Frédéric Marillier de Greenpeace France, qui interpelle les candidats à la présidentielle
Frédéric Marillier de Greenpeace France, qui interpelle les candidats à la présidentielle
Le plan «[R]évolution énergétique» de Greenpeace propose une sortie totale du nucléaire au profit des énergies renouvelables. Est-ce un scénario envisageable en France?
Oui même s’il faut pour cela modifier notre perception du nucléaire. Nous avons le sentiment d’en être dépendant, ce qui est faux. Aujourd’hui, le nucléaire produit certes 80% de la production d’électricité en France mais cela ne représente que 16 à 18% de la consommation finale d’énergie. L’électricité absorbe un tiers des besoins énergétiques des Français, le reste se partageant en parts égales entre le chauffage au gaz et les transports.

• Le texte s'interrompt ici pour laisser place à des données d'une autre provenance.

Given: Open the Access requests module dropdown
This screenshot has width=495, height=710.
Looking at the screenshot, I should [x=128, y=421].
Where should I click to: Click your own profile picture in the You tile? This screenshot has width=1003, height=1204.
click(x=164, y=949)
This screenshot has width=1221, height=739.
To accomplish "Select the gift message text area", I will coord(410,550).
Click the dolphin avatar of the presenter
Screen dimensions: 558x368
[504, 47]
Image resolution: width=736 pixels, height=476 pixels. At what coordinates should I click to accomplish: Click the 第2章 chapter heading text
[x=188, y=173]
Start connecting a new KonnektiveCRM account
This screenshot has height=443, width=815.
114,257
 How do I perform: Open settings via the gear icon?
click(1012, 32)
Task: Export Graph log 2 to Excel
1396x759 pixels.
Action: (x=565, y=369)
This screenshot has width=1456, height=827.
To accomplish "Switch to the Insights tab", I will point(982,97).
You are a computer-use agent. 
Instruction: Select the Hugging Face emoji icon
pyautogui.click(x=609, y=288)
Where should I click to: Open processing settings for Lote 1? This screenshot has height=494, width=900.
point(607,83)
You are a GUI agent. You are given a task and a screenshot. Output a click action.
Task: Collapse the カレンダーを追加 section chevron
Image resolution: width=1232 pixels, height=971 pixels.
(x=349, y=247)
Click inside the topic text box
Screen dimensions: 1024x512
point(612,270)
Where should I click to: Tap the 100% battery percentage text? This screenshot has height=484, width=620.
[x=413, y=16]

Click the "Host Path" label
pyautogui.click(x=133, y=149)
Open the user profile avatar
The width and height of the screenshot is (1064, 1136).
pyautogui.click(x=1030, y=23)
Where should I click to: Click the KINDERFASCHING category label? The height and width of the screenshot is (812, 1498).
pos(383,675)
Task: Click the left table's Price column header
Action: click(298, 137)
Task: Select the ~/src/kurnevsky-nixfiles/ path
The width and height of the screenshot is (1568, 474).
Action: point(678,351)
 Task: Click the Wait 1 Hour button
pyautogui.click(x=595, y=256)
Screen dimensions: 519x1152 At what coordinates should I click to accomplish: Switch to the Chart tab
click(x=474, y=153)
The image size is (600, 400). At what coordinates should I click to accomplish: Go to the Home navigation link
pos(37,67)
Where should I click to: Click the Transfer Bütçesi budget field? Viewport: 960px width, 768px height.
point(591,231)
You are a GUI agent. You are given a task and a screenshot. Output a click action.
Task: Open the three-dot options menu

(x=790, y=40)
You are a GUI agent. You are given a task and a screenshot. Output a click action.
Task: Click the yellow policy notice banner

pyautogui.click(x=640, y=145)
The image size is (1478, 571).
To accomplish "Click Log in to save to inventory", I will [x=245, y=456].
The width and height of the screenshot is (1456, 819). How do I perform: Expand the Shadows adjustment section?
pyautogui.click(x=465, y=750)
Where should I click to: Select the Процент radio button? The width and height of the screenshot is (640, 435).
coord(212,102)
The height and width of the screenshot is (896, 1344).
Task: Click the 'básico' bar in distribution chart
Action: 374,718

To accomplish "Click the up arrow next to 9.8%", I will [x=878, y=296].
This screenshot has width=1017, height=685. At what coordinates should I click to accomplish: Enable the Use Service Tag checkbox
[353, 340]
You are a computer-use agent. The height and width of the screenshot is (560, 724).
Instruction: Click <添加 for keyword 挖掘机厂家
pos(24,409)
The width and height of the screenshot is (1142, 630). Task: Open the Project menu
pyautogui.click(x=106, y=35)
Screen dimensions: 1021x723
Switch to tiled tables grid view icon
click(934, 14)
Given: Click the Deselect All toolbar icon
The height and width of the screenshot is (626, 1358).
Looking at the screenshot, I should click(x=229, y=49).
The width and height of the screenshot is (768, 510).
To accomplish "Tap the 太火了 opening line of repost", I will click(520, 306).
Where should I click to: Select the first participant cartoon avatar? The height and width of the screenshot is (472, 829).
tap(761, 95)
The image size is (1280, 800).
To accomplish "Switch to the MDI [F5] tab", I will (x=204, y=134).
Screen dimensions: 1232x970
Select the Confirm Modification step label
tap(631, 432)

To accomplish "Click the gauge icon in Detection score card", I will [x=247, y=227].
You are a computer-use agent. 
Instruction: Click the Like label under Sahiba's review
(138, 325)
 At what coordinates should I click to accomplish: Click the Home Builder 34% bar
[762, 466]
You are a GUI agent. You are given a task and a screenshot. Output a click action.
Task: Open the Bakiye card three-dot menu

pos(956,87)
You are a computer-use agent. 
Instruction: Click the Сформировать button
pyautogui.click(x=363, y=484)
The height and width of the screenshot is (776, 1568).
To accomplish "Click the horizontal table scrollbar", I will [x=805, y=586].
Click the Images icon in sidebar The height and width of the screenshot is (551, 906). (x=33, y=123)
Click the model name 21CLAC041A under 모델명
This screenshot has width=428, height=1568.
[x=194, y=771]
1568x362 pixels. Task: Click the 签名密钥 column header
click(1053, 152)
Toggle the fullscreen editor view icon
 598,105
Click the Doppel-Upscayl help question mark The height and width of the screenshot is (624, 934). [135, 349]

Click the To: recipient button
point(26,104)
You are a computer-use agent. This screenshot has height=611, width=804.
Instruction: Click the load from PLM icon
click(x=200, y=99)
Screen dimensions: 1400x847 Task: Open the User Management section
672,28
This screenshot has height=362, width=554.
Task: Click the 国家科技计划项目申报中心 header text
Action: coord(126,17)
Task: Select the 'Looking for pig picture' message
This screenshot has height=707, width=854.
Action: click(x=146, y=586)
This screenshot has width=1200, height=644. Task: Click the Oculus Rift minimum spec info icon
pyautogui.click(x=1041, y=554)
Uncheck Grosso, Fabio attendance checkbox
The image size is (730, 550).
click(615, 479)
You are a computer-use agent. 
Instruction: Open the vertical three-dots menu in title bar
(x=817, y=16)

La production d’électricité à partir d’énergies renouvelables, prônée par ce plan, est-elle compétitive avec le nucléaire?
Une centrale nucléaire traditionnelle ne produit qu’à 33% de l’électricité, le reste de sa production étant de la vapeur d’eau ensuite rejetée dans les airs. Avec une centrale de cogénération au gaz, qui consiste à réutiliser cette vapeur perdue pour chauffer des habitations proches par exemple, le taux monte à 80%. Cette méthode est donc plus efficace. Les coûts sont également proches même si l’énergie éolienne est aujourd’hui la plus compétitive économiquement et écologiquement face au gaz et au nucléaire.
Ce plan suppose l’implication des politiques. L’avez-vous présenté aux candidats à la présidentielle?
Les contacts sont difficiles à obtenir et nous attendons d’en savoir plus sur leur programme. Néanmoins, deux points nous semblent essentiels. Tout d’abord l’abandon de l’EPR (réacteur nucléaire de troisième génération ndlr), projet hautement symbolique. Nous estimons que si les candidats veulent véritablement s’engager dans la voie de l’énergie alternative, ils doivent abandonner ce projet et sortir du nucléaire. Aucun des candidats ne s’est fermement engagé pour l’instant.
La rénovation du parc des logements anciens est le deuxième point. Mal isolés, ce sont de gros consommateurs d’énergie. Nous demandons au prochain chef d’Etat français de rendre obligatoire leur rénovation. Contrairement à «
l’étiquette énergie», demi-mesure à la charge du seul propriétaire, ce nouveau plan de rénovation passerait par une aide financière au propriétaire du logement. Cette mesure concernerait environ 20 millions de logements construits avant les années 70.
Tony Blair et la Norvège se sont engagés à compenser leurs émissions de CO2. Certains sites, comme Voyageurs du monde invite les particuliers à faire de même. Que pensez-vous de cette initiative?
Elle me paraît bonne dans la forme mais pas sur le fond car elle permet les émissions de CO2, or nous devons absolument commencer à les réduire dès aujourd’hui. Son seul intérêt est d’alerter les gens sur les quantités de CO2 qu’ils émettent sans le savoir. C’est surtout une façon d’avoir bonne conscience.
Recueilli par Sandrine Cochard
Abolir le nucléaire et promouvoir les énergies renouvelables. Le plan «[R]évolution énergétique», présenté par l’association écologique Greenpeace s’appuie sur une restructuration du secteur énergétique pour lutter contre le réchauffement de la planète. Rien de moins. Pour atteindre l’objectif de réduire par deux les émissions de CO2 sur l’ensemble de la planète d’ici à 2050, Greenpeace interpelle les décideurs politiques et économiques sur le profit qu’ils pourraient en tirer à long terme et réclame la fin des subventions «des énergies sales». La Californie aurait déjà demandé à l’association de lui transmettre son plan en forme de marche à suivre pour sortir de la crise climatique.